10 de junho

 

 

 

Todas as datas históricas ou comemorativas encerram em si mesmo um significado muito próprio, guardam uma mensagem que tem de ser transmitida a cada ano que passa. São, por outro lado, dias marcantes no universo nacional e pontos diferentes no calendário: feriados.

 

Nestes dias – feriados – há uma grande franja da população que alheia da oportunidade para a escapadela à praia, ao museu, ao passeio com a família ou ao puro remanso em casa. Poucos são aqueles que ainda vivem a essência da ocasião, da festividade, do momento histórico e da sua importância.

 

A escola não está formatada para valorar a importância de um passado que é o nosso, de um património que somos todos, de uma memória que representa a nossa identidade.

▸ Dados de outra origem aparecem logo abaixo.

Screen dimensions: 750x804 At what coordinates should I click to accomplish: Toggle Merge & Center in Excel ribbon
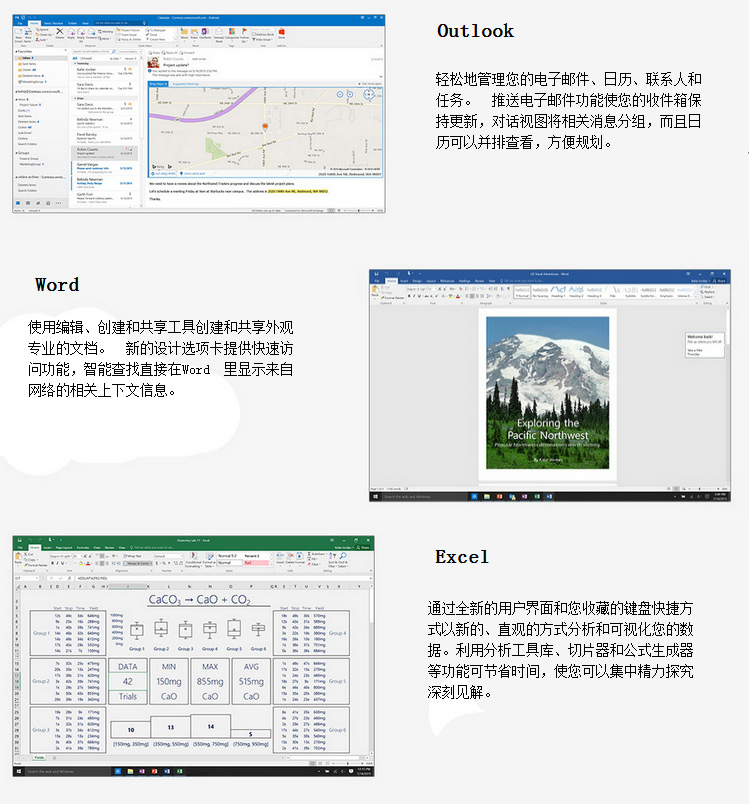[x=141, y=564]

A partir dessa realidade tudo se dilui na efemeridade do quotidiano e no cinzentismo ilusório da ignorância de um saber insano e recheado de múltiplas imperfeições.

 

Ainda hoje festejamos Camões, Portugal e as Comunidades Portuguesas. Comemoramos o 10 de junho, o Dia de Camões. Para a grande maioria Camões não passa de algo difuso e distante, nada comparável a um Cristiano Ronaldo, a um Rui Costa, a um Paulo Futre ou a um Figo. Salazar talvez seja mais badalado do que Camões. Ou talvez José Sócrates mereça mais honras que o poeta dos Lusíadas.

 

Daí que comemorar Camões e a Portugalidade seja um eminente serviço e uma premente necessidade como muito bem cantou o poeta, mas também é bem verdade que é uma evidência tornar o modelo mais inovador e envolver o país nestas comemorações.